While some aspects of the effects of decriminalization have been contested, it has nonetheless led to a drop in drug-related deaths and offenses.

A text-based image on Facebook states that, when policy frames drug issues as a health problem rather than a "moral issue," it is more efficient. The post by "Humans of Addiction" claims that after Portugal introduced a decriminalization policy, drug overdoses, HIV diagnoses, and addiction rates all fell as a result.

Portugal decriminalized the acquisition, possession, and use of small amounts of psychoactive drugs in 2001.

As Statista has found, measuring the severity of the drug crisis in Portugal in the 1990s (before decriminalization) is difficult. Nonetheless, it still found significant positive developments. In 1999, there were 369 deaths from drug overdoses in Portugal. In 2016, there were 30. Additionally, 3,863 people were incarcerated for drug offenses in 1999, compared to 1,140 in 2017. There were also 907 HIV diagnoses due to injecting drugs in 1999, and there were 97 in 2017. In the 90s, Portugal had the highest number of drug-related HIV cases in the European Union.
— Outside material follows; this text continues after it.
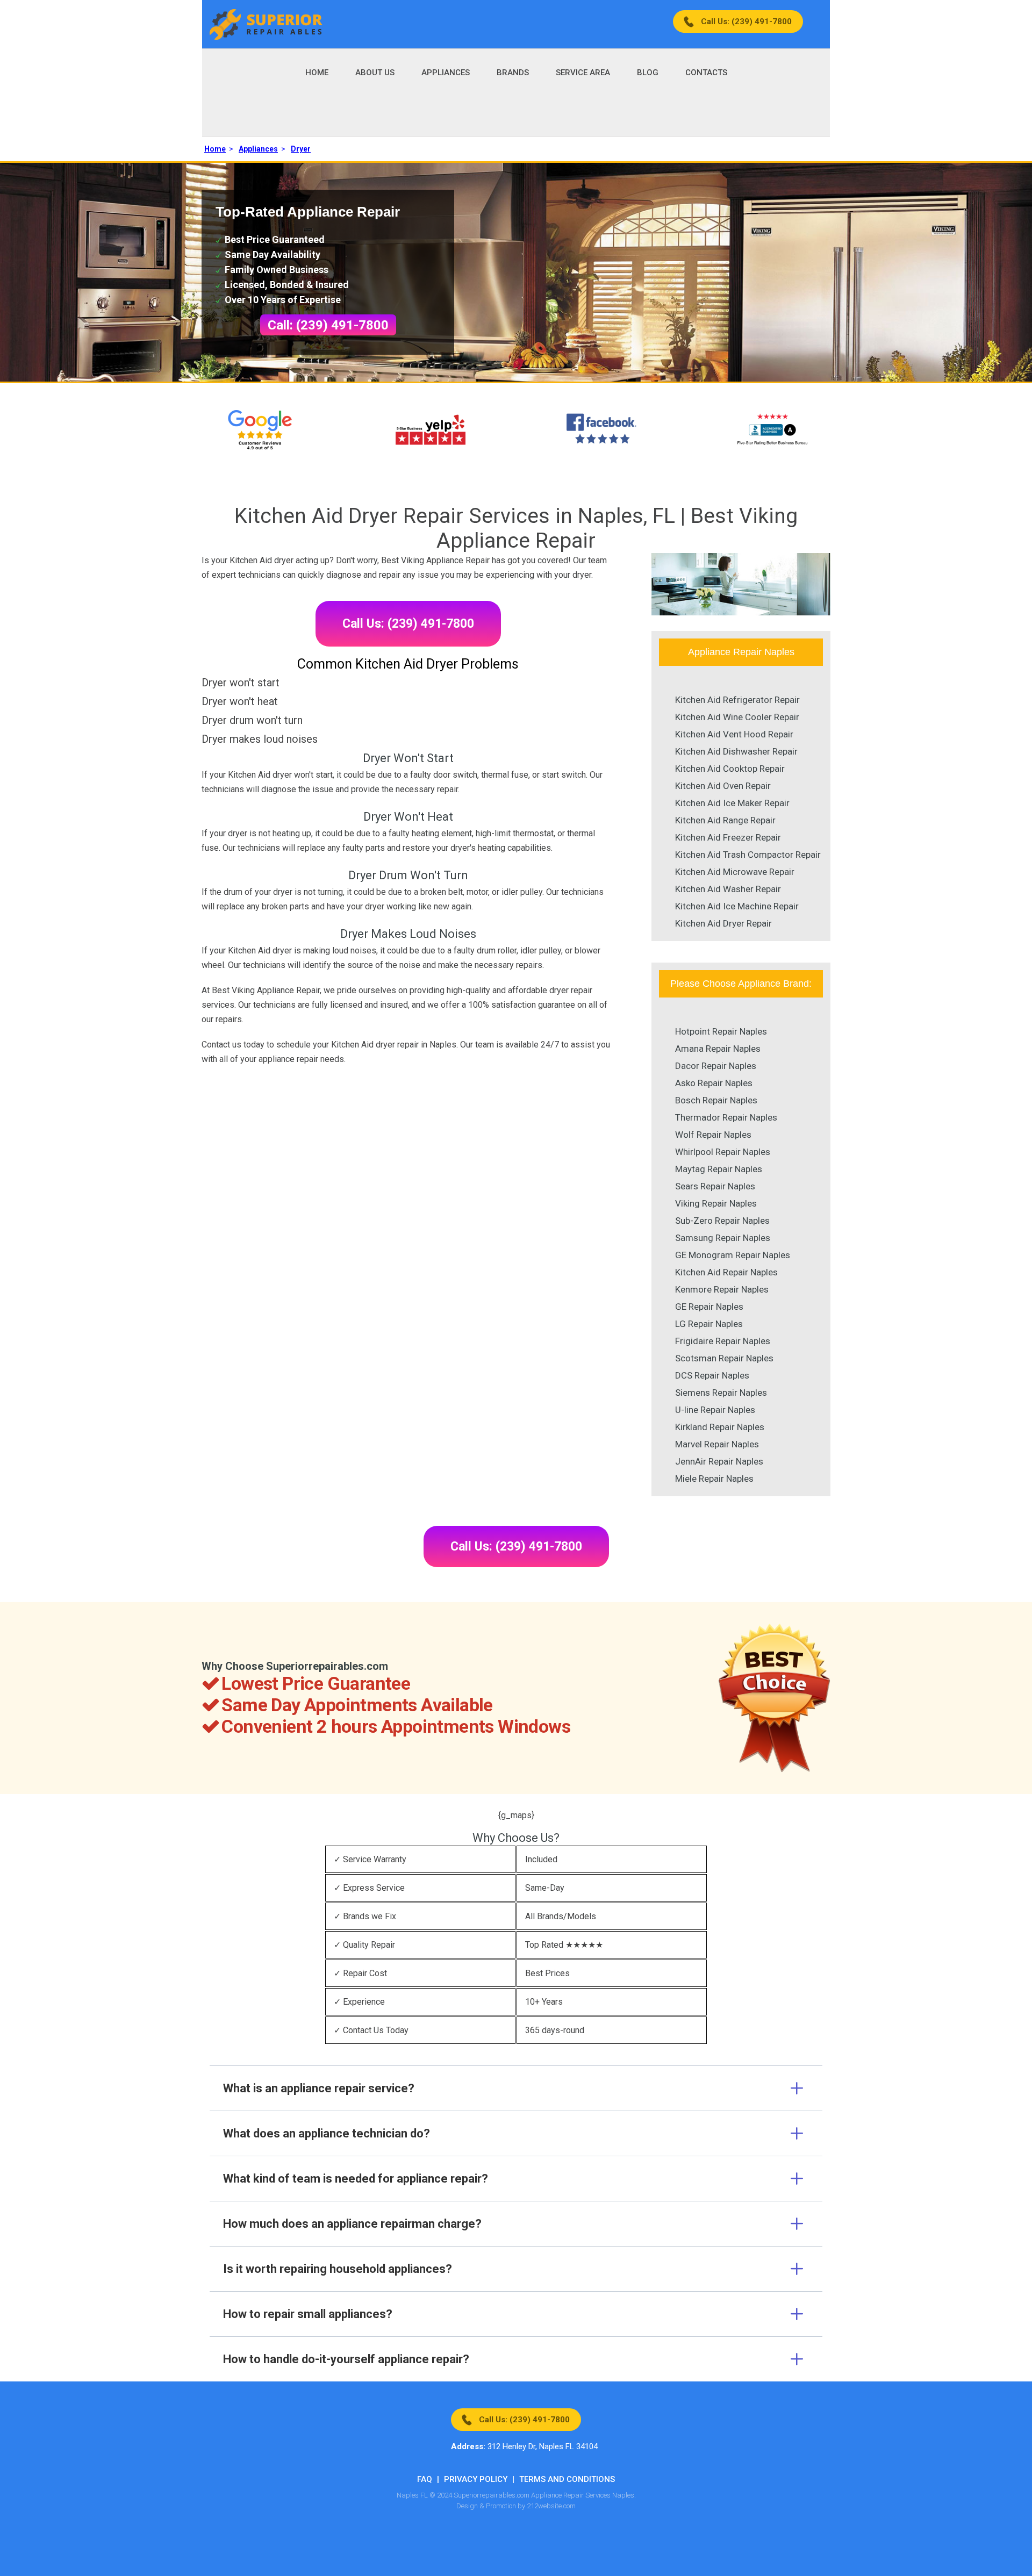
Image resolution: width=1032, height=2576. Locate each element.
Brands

However, research from 2018 from the University of California argues that decriminalization did not produce especially dramatic changes, as drug issues were not as pronounced in Portugal as they were in many other countries. The research states that before the law was introduced, less than one percent of those who had been incarcerated for drug-related offenses had been convicted of drug use.

Other countries may face tougher challenges in countering drug problems. The U.S.-based non-profit, The Drugs Policy Alliance (DPA), says that while decriminalization in Portugal has been beneficial to reducing the harm caused by drug offenses, the U.S. would face greater obstacles in trying to implement a similar system. While drug-related incarceration in Portugal was relatively low before decriminalization, in the States, drug possession was the biggest drive behind arrests. In 2017, there were 1.63 million drug arrests, and 48 percent of these were for possession only.

The DPA also highlighted racial disparities in both access to healthcare and the criminal justice system in the U.S. It stressed that while decriminalization could have a dramatic effect on the wellbeing of African American and Hispanic adults, who make up 38 percent and 19 percent of the prison population in the U.S. respectively, it would not alleviate unequal access to criminal justice or bias in court. It called for improvements in criminal justice, healthcare, education, and housing across the U.S. to make decriminalization fully effective.

Decriminalization has clearly been beneficial in tackling drug-related issues in Portugal. It is also valid to note that other measures may need to be introduced in different countries to make the policy as impactful. Overall, however, the post does not omit relevant information or contain falsities, and the data has shown that legalizing drugs is an effective way of reducing drug problems.